Exercise details: Below are entries. Reproduce exactly the lines between the line holding "Task: Click the home breadcrumb icon" and the line holding "Task: Select row number cell 55388-1-1", inclusive, and only those.
[[ Supplied records open ]]
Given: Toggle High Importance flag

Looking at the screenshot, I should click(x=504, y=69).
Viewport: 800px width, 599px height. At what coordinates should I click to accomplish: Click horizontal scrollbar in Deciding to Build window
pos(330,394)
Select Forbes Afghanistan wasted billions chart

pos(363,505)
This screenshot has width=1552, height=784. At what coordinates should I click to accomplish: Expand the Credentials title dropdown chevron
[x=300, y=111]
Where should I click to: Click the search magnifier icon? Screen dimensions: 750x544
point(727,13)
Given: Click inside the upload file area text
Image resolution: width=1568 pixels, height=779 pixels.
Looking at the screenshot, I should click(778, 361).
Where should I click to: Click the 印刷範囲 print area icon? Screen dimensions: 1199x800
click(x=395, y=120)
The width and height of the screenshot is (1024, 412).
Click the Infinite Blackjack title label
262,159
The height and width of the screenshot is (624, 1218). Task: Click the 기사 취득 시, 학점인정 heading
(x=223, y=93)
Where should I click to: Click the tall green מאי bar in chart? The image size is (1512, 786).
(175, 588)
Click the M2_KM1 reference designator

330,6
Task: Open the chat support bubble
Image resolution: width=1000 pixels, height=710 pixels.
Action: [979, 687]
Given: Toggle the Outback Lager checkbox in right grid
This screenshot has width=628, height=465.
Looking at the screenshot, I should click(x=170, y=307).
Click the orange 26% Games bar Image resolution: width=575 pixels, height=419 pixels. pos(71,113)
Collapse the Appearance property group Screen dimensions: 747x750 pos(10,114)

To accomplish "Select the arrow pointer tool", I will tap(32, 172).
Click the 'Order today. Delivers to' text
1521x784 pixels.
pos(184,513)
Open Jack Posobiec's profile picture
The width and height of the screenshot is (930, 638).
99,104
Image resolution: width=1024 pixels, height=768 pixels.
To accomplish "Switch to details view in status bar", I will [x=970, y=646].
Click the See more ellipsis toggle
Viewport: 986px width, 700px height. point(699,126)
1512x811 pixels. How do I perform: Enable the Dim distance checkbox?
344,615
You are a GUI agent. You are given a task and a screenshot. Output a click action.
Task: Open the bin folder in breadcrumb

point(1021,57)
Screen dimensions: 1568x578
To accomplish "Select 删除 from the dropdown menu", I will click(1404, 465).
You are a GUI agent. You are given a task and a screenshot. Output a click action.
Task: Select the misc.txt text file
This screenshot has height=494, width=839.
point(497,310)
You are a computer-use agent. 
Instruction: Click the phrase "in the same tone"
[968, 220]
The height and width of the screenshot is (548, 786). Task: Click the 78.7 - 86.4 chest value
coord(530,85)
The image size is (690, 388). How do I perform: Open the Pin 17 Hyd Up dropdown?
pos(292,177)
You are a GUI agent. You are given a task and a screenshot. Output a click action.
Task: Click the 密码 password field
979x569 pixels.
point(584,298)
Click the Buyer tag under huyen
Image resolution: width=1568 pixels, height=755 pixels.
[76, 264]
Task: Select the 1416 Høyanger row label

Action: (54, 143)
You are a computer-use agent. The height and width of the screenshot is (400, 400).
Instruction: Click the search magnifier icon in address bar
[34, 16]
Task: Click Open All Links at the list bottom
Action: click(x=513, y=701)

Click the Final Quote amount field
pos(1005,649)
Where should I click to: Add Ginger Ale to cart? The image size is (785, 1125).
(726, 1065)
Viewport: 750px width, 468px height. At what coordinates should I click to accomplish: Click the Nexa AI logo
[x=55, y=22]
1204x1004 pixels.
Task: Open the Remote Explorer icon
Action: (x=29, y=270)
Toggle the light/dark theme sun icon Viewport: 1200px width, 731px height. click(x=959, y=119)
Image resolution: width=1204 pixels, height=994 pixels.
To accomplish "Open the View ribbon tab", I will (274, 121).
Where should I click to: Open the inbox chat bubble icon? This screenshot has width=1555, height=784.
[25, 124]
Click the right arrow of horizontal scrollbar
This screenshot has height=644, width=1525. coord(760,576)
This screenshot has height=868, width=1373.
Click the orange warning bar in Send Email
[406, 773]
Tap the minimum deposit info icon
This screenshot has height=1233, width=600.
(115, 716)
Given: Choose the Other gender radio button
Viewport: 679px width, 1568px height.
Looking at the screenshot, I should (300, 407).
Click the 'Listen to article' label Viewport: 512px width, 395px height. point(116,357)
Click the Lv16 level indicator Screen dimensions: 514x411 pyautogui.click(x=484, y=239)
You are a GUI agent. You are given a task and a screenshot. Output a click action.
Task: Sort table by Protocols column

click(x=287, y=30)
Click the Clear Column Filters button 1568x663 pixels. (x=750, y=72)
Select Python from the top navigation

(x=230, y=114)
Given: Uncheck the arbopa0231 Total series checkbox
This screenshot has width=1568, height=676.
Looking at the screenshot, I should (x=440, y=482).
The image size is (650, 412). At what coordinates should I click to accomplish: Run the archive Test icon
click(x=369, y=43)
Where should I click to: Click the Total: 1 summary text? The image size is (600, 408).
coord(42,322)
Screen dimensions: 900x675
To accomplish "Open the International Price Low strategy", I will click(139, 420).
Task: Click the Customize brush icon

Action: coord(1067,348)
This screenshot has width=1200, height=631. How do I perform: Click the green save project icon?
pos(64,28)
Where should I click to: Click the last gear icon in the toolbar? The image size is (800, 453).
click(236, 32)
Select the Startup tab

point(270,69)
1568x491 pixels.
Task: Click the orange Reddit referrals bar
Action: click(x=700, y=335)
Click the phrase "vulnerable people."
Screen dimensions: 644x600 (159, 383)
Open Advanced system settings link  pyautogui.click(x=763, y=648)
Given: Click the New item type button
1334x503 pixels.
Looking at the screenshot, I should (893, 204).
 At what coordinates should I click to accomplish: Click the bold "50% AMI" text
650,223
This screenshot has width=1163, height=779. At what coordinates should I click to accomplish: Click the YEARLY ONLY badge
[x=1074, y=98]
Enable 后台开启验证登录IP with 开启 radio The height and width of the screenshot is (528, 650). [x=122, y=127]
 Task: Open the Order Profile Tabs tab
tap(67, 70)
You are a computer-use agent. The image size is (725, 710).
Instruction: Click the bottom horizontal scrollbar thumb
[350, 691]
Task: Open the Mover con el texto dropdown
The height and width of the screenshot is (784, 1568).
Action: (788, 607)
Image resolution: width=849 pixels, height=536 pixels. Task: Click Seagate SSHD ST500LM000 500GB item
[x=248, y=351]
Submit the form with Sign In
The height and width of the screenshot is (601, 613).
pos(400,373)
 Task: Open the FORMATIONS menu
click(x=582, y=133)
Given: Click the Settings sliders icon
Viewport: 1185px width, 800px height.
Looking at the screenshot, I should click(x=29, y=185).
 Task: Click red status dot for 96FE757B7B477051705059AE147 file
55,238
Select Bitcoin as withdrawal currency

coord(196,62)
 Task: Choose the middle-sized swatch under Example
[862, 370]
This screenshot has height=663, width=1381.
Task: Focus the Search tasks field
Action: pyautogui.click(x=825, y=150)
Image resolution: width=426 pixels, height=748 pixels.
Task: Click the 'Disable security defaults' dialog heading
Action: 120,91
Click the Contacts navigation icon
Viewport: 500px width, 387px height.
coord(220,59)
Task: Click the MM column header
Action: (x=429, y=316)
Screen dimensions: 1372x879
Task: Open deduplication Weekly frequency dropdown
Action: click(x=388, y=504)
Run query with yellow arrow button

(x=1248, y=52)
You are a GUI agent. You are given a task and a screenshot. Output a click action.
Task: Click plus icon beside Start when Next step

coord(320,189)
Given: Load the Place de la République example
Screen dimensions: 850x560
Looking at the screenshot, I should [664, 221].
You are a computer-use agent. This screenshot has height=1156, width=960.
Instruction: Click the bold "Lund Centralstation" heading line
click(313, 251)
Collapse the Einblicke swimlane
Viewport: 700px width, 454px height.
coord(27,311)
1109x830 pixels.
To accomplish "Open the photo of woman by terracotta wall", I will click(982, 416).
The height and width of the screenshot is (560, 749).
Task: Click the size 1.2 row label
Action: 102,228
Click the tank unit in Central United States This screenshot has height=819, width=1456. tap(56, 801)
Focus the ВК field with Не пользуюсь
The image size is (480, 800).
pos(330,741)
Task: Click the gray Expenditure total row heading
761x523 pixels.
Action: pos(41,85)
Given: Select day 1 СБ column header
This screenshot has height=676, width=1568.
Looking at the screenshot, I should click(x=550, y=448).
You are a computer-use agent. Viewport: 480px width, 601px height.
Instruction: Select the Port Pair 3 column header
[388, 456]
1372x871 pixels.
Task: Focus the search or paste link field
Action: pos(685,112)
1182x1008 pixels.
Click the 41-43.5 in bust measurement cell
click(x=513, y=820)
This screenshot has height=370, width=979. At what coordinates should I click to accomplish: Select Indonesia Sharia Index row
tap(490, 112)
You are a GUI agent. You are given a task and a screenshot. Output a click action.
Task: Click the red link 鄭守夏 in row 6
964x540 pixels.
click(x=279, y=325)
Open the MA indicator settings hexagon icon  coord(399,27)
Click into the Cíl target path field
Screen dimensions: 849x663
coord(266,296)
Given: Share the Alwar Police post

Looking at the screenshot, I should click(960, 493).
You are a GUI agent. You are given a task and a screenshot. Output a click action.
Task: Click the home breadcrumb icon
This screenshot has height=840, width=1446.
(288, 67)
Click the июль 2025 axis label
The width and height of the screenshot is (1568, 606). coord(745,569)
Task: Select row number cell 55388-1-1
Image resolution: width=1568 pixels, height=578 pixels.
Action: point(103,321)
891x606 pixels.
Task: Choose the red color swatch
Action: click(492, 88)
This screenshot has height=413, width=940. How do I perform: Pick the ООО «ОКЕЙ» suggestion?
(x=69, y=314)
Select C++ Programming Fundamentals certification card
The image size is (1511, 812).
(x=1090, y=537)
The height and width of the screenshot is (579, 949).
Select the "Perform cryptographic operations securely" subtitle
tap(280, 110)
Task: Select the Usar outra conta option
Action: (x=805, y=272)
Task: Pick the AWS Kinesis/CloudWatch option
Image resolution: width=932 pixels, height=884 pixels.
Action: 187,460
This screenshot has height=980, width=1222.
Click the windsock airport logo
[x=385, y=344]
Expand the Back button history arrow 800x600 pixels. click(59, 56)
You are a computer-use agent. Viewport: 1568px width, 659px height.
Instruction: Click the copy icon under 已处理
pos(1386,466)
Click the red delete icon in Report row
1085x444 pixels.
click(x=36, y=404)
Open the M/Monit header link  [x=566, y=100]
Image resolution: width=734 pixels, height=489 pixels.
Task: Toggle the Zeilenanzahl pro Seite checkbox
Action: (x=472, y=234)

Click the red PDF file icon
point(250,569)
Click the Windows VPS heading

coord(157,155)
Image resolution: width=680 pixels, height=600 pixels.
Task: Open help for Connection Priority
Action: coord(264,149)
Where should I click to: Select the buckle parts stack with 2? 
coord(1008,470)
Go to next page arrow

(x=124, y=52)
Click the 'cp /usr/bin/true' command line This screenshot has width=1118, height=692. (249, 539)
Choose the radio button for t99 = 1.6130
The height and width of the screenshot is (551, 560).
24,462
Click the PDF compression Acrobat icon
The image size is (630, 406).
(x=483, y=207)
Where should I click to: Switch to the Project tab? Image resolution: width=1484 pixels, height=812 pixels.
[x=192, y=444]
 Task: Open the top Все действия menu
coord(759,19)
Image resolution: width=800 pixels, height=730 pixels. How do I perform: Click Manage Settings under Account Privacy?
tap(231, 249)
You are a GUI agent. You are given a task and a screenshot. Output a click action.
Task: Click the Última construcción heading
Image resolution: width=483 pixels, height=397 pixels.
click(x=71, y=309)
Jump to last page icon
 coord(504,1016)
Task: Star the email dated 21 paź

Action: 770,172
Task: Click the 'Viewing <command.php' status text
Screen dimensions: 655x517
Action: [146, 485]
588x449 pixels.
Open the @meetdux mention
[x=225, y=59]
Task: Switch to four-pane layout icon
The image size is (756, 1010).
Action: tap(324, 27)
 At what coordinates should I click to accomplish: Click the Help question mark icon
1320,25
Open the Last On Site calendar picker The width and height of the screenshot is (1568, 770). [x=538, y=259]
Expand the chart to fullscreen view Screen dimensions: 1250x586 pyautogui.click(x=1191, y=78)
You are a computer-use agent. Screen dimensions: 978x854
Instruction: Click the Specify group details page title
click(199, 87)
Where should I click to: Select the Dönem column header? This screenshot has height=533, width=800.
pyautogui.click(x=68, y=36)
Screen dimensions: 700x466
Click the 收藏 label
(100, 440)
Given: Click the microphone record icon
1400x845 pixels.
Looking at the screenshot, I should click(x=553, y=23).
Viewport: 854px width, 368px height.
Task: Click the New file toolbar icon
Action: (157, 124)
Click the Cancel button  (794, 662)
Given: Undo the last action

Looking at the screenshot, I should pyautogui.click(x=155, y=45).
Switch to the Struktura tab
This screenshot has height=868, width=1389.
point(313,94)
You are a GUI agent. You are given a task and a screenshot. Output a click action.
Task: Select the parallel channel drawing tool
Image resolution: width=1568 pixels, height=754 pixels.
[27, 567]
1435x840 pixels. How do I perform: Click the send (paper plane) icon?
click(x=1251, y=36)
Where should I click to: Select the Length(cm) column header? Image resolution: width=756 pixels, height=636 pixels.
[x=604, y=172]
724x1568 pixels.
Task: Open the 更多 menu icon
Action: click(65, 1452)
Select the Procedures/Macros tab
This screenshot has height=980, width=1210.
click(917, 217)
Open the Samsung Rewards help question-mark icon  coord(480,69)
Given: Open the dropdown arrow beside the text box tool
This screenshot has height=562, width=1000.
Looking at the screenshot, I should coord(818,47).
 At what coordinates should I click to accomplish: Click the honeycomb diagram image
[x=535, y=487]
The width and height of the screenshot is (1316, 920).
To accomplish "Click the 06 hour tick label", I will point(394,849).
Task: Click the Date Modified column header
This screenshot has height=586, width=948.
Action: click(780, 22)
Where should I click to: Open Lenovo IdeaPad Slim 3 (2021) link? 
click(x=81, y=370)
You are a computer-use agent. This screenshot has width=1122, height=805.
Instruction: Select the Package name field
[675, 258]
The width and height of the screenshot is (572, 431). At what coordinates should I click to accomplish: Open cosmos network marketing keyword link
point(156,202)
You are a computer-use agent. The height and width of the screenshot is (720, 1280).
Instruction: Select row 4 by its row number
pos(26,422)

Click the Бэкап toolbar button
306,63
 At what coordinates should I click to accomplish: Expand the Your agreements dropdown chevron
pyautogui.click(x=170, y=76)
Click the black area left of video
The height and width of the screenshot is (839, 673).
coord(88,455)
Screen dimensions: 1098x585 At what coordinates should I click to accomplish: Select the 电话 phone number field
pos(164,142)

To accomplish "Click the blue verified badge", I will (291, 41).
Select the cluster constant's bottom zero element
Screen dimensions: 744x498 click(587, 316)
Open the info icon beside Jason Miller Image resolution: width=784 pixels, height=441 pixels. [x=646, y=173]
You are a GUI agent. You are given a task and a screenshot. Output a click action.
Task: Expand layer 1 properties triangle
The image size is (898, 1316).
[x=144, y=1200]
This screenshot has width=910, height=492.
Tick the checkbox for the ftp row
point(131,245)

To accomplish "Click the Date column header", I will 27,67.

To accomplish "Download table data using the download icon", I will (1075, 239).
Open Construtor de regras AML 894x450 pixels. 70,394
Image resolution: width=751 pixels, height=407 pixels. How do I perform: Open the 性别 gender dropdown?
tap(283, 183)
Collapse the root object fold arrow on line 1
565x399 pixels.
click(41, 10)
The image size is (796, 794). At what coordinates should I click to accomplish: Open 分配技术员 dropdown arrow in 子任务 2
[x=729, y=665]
[[ Supplied records closed ]]
Completed exercise:
Task: Click the home breadcrumb icon
This screenshot has height=840, width=1446.
(288, 67)
Click the июль 2025 axis label
The width and height of the screenshot is (1568, 606). coord(745,569)
Task: Select row number cell 55388-1-1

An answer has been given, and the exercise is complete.